Godolphin se quedó con la mirada fija en el vacío.

—Creo que es lo opuesto de lo que envía a los ingleses a dar vueltas por todo el globo, en esas danzas disparatadas que se llaman viajes de Cook. Quieren únicamente la piel de cada sitio; el explorador quiere su corazón. Es quizás un poco como estar enamorado. Jamás había penetrado hasta el corazón de ninguna de esas tierras salvajes, Raf. Hasta Vheissu. Hasta la expedición del Sur del año pasado no había visto lo que había bajo su piel.

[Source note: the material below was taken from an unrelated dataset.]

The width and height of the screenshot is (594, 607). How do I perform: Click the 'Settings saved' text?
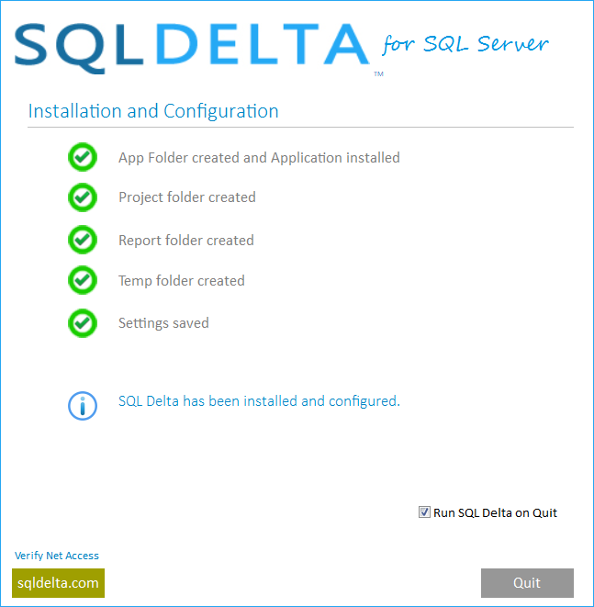coord(163,322)
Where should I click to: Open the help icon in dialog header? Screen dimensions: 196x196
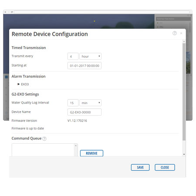pyautogui.click(x=175, y=33)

—¿Qué es lo que viste? —preguntó el signor Mantissa, inclinándose hacia adelante.

—Nada —suspiró Godolphin—. Lo que vi era la Nada —el signor Mantissa extendió una mano hasta el hombro del viejo—. Comprende —dijo Godolphin, encorvado e inmóvil—. Vheissu me había torturado durante quince años. Soñaba con aquel sitio, vivía en él la mitad del tiempo. No me dejaba. Colores, música, fragancias. Adondequiera que se me destinara me perseguían los recuerdos. Ahora me persiguen agentes. Ese dominio salvaje y demencial no puede permitirse dejarme escapar. Raf, vas a tenerlo sobre ti más tiempo que yo. A mí no me queda mucho. No debes decirlo jamás a nadie; no te pido que me lo prometas; lo doy por supuesto. He hecho lo que ningún hombre ha hecho. He estado en el Polo.

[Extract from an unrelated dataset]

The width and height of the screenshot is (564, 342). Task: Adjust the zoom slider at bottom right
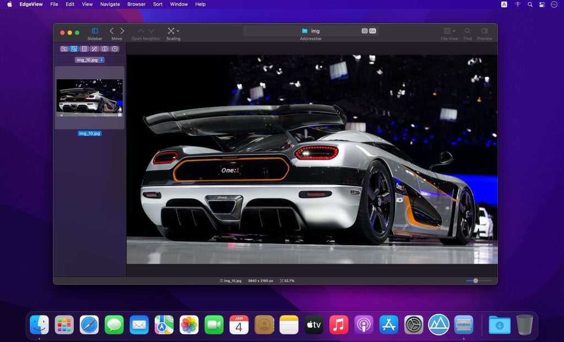pos(474,281)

—El Polo. Amigo mío. ¿Por qué entonces no lo hemos…?

—¿Viste en la prensa? Porque yo hice que fuera así. Me encontraron, recuerdas, en el último depósito, medio muerto, con la nieve que había hecho entrar una tormenta. Todos supusieron que había intentado llegar al Polo y que había fracasado. Pero estaba de vuelta. Dejé que lo contaran a su manera. ¿Lo comprendes? Tiré por la borda un título seguro, rechacé la gloria por primera vez en mi carrera, algo que mi hijo ha estado haciendo desde que nació. Evan es rebelde, la suya no ha sido una decisión súbita; pero la mía sí lo fue, súbita y necesaria, debido a lo que encontré esperándome en el Polo.